Updated: Nov 15
Submitted by Scott
It’s estimated that 1 in 4 people in the UK experience some form of mental health problem each year. An estimated 1 in 6 people experience a common mental health problem, such as anxiety or depression, each week.
While it’s clear that mental health is being spoken about now more than ever before, what’s less clear is whether this has led to any difference in the perception of mental health across industries or in those responsible for regulating them.
I work in a regulated profession. That means that what I do is overseen by a regulator whose role is to make sure I’m acting appropriately. The regulator has the power to investigate actions that I take and consider whether it’s appropriate to impose a sanction on my ability to work within my profession. Sanctions can come in the form of a reprimand, suspension or erasure, amongst other things. The regulator can also order that the costs of the investigation be paid by the person who has been investigated in certain circumstances.
So, if the regulator judges that I or any of my colleagues have acted inappropriately, we can not only be sanctioned, but we also have to pay for the leg work the regulator puts in to investigate us in the first place.
Recently the regulator made a decision that has prompted discussion about mental health within my profession.

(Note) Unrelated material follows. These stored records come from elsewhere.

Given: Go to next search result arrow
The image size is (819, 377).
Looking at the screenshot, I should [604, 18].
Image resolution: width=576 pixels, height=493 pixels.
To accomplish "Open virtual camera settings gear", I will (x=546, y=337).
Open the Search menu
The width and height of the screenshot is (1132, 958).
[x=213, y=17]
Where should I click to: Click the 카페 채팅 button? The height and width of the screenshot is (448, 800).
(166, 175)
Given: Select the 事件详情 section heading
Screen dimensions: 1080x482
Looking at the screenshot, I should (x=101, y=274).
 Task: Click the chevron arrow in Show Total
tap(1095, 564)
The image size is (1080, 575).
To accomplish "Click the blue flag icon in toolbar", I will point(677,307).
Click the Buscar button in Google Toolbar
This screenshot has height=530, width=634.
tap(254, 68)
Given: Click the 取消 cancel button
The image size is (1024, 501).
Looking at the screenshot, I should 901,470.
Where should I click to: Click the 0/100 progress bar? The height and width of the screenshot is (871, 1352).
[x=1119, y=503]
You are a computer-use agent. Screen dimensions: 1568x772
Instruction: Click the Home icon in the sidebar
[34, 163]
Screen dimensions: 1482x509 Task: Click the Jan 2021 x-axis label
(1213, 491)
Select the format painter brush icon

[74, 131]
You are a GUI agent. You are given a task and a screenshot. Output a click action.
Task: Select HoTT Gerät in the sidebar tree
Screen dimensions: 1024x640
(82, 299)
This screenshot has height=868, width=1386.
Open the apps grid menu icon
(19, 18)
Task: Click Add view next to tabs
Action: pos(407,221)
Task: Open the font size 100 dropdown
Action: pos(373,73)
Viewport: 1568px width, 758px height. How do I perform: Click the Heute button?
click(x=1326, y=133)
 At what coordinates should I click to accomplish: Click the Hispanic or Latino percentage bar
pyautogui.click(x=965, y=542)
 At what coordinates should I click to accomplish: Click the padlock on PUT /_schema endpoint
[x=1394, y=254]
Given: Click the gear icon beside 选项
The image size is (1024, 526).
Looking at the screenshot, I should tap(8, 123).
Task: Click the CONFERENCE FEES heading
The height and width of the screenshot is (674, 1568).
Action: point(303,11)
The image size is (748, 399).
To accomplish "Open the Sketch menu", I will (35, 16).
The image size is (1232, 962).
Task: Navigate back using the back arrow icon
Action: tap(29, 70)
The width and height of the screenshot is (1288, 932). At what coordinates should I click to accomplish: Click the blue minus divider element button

In the case, a lady was investigated for having left a briefcase containing sensitive personal information belonging to a third party on a train and was unable to recover it. The lady told their employer that the briefcase was at home before later saying that the briefcase had actually been lost later than it had been. Because of the change in her story, the lady was found to have acted dishonestly.
A hearing was called to decide whether any sanction should be imposed. During the hearing, the lady stated that they had been signed off work by Occupational Health for stress and anxiety 3 months prior to leaving the briefcase on the train. She also said that she had “little coherent recollection about the days immediately following the loss of the briefcase” and that the days after 24 May 2018 were “the darkest of her life”, during which she “barely ate, slept or showered”. She had also “drank alcohol to excess in order block out the event”, saying that at her lowest point, she had attempted to end her life. The lady’s sister gave evidence: “It was extreme to the point that when I visited…, I hid her balcony door key because I was worried about her state of mind”.
The regulator deemed that, when deciding whether the lady had acted dishonestly and what sanction should be imposed, only limited weight could be attached to the evidence given regarding her mental health.
The lady was struck from the roll – effectively stopping her from working in the profession in the future – and was required to pay £10,000 towards the costs of the investigation. At the time, she was working in a call-centre earning £9.00 per hour.
The decision has been roundly condemned as disproportionate and heavy-handed. It's also been criticised for failing to appropriately take into account the lady’s mental health concerns. They're now seeking to appeal the decision, but a hearing to consider the appeal is yet to take place.
Despite the appeal, the decision raises a number of questions. To what extent should mental health be taken into consideration when judging a person’s actions? Is there enough understanding about the impact of mental health on individuals? Should more be done to help those who suffer from mental health issues or concerns?